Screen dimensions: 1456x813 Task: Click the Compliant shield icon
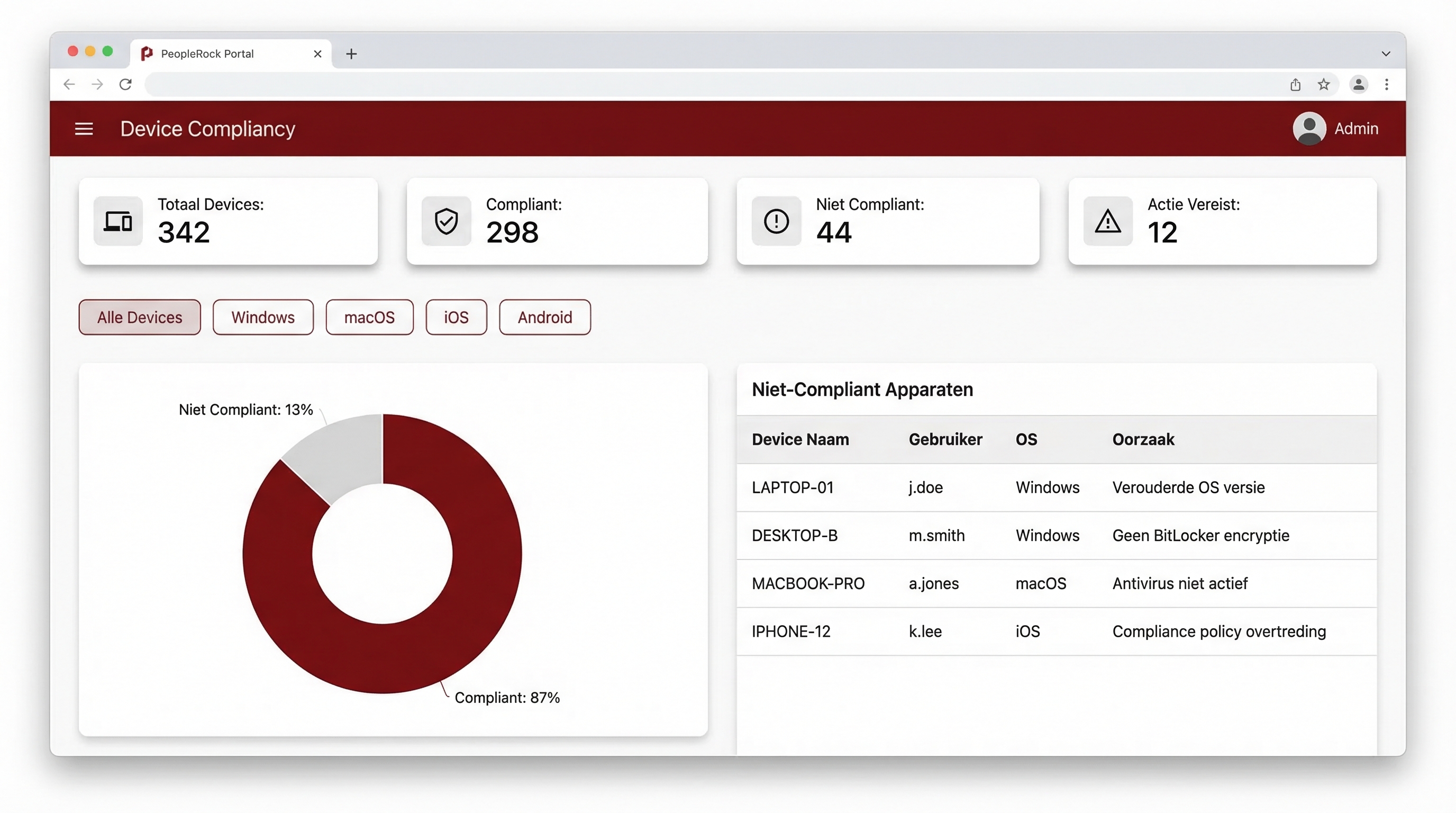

--

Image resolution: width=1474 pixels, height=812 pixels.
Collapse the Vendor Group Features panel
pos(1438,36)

---

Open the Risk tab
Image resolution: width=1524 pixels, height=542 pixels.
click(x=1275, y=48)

■ Written exercise ■
Please reproduce only the material starting at the line containing "Open the Risk tab" and ending at the line containing "click(x=1275, y=48)", with "Risk" renamed to "Security" and nothing else altered.

■ Written response ■
Open the Security tab
Image resolution: width=1524 pixels, height=542 pixels.
click(x=1275, y=48)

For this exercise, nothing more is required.